- **TASK REQUIREMENTS**
Take the line containing "Select Astrakhan 5-3 in Attacking Units list" in the listing below and copy it, along with every line after it, without alteration.

- **TASK DATA**
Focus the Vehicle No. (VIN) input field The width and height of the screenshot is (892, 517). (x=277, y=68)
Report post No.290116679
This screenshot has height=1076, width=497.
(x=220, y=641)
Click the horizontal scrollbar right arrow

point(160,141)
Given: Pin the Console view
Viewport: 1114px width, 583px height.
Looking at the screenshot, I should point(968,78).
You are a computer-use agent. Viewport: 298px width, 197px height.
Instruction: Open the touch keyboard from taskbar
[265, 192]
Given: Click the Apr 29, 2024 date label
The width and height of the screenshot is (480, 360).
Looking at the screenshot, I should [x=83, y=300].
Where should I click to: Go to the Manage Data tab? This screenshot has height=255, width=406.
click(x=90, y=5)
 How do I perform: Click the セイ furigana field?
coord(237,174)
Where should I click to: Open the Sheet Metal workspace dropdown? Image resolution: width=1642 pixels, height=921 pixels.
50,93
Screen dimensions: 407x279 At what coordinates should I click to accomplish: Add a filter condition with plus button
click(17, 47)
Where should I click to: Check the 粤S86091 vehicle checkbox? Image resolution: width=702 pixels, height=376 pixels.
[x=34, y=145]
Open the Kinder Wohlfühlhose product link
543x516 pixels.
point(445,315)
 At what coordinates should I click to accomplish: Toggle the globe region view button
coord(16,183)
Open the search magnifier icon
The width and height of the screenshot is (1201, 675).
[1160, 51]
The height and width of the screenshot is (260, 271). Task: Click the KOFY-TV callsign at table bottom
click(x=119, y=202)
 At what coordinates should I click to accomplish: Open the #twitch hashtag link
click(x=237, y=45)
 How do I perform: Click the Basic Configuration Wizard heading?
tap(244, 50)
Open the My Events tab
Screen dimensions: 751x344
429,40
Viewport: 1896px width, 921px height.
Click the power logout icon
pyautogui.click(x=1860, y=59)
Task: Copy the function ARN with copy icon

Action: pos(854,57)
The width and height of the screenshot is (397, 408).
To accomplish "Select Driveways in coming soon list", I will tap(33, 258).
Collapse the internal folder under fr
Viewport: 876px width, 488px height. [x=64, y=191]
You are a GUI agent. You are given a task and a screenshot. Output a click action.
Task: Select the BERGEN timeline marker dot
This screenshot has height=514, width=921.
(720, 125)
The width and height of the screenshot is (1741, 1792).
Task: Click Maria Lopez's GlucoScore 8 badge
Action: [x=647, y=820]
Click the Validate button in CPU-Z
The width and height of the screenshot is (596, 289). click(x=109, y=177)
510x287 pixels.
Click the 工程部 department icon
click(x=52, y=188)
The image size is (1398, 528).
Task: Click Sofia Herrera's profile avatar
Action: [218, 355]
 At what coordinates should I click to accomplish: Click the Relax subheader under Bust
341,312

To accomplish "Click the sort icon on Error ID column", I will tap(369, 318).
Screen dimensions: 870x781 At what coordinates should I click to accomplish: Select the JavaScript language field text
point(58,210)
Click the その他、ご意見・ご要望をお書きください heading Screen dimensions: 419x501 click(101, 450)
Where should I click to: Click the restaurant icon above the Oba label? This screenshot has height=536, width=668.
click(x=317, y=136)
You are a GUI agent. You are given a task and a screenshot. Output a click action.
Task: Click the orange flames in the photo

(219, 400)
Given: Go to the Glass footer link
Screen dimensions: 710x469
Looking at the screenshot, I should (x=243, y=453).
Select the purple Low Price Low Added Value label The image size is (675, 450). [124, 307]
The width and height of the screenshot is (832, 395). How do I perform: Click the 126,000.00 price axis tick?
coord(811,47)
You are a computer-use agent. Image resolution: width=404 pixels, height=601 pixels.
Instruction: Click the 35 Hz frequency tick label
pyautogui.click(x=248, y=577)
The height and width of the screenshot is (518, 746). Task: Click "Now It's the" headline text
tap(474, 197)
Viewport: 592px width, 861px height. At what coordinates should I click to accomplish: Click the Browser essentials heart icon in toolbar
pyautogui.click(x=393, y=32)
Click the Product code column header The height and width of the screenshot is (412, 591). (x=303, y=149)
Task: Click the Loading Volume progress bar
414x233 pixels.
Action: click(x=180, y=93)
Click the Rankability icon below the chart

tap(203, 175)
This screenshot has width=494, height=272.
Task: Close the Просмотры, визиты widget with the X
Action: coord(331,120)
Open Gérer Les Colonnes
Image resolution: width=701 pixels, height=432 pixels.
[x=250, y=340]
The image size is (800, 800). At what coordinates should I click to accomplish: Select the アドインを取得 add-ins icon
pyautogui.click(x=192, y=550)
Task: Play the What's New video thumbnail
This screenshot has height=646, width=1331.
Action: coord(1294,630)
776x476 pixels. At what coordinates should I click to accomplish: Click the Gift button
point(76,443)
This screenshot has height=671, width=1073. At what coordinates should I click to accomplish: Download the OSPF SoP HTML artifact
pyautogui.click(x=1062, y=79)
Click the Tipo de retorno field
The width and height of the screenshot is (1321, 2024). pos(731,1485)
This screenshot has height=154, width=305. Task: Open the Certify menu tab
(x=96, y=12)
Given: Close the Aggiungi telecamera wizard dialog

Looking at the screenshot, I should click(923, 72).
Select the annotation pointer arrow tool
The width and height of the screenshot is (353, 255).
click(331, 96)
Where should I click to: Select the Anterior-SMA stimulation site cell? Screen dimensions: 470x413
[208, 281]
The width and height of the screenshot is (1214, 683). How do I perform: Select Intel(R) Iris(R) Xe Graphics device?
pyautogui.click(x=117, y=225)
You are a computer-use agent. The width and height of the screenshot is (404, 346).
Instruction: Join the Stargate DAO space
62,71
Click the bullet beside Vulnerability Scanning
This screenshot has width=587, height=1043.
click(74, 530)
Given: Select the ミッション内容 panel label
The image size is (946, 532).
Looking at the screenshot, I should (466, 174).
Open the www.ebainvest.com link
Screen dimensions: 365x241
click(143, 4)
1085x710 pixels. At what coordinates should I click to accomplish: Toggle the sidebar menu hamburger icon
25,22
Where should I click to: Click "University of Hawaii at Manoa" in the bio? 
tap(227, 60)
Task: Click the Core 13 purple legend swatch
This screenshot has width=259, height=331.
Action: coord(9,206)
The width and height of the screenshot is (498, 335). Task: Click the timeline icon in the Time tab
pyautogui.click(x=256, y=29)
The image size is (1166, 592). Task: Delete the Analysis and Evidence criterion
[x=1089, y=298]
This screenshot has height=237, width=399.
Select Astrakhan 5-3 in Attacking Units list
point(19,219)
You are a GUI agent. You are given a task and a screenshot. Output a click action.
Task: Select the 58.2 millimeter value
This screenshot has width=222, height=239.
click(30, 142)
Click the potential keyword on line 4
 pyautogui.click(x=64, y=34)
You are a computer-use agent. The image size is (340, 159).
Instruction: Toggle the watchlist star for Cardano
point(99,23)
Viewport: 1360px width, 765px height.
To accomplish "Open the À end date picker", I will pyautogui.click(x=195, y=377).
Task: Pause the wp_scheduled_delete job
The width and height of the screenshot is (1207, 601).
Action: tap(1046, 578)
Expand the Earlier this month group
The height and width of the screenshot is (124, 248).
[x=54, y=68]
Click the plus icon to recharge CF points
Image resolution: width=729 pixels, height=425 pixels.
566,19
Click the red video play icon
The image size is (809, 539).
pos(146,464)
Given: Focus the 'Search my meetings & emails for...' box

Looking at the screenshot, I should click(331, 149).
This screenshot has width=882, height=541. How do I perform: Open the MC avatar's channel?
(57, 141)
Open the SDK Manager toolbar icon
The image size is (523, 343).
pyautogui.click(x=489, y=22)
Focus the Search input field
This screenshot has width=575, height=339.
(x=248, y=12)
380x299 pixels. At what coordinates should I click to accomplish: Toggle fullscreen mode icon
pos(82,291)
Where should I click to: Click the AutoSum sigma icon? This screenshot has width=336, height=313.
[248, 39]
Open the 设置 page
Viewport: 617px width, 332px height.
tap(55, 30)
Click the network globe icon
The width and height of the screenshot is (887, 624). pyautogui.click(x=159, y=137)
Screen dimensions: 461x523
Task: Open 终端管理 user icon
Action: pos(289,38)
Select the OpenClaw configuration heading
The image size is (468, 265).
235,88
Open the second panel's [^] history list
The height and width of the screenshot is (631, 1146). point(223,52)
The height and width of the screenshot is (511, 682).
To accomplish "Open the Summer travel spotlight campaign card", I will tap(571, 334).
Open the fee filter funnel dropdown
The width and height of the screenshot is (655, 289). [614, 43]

- **RESPONSE**
Select Astrakhan 5-3 in Attacking Units list
point(19,219)
You are a GUI agent. You are given a task and a screenshot. Output a click action.
Task: Select the 58.2 millimeter value
This screenshot has width=222, height=239.
click(30, 142)
Click the potential keyword on line 4
 pyautogui.click(x=64, y=34)
You are a computer-use agent. The image size is (340, 159).
Instruction: Toggle the watchlist star for Cardano
point(99,23)
Viewport: 1360px width, 765px height.
To accomplish "Open the À end date picker", I will pyautogui.click(x=195, y=377).
Task: Pause the wp_scheduled_delete job
The width and height of the screenshot is (1207, 601).
Action: tap(1046, 578)
Expand the Earlier this month group
The height and width of the screenshot is (124, 248).
[x=54, y=68]
Click the plus icon to recharge CF points
Image resolution: width=729 pixels, height=425 pixels.
566,19
Click the red video play icon
The image size is (809, 539).
pos(146,464)
Given: Focus the 'Search my meetings & emails for...' box

Looking at the screenshot, I should click(331, 149).
This screenshot has width=882, height=541. How do I perform: Open the MC avatar's channel?
(57, 141)
Open the SDK Manager toolbar icon
The image size is (523, 343).
pyautogui.click(x=489, y=22)
Focus the Search input field
This screenshot has width=575, height=339.
(x=248, y=12)
380x299 pixels. At what coordinates should I click to accomplish: Toggle fullscreen mode icon
pos(82,291)
Where should I click to: Click the AutoSum sigma icon? This screenshot has width=336, height=313.
[248, 39]
Open the 设置 page
Viewport: 617px width, 332px height.
tap(55, 30)
Click the network globe icon
The width and height of the screenshot is (887, 624). pyautogui.click(x=159, y=137)
Screen dimensions: 461x523
Task: Open 终端管理 user icon
Action: pos(289,38)
Select the OpenClaw configuration heading
The image size is (468, 265).
235,88
Open the second panel's [^] history list
The height and width of the screenshot is (631, 1146). point(223,52)
The height and width of the screenshot is (511, 682).
To accomplish "Open the Summer travel spotlight campaign card", I will tap(571, 334).
Open the fee filter funnel dropdown
The width and height of the screenshot is (655, 289). [614, 43]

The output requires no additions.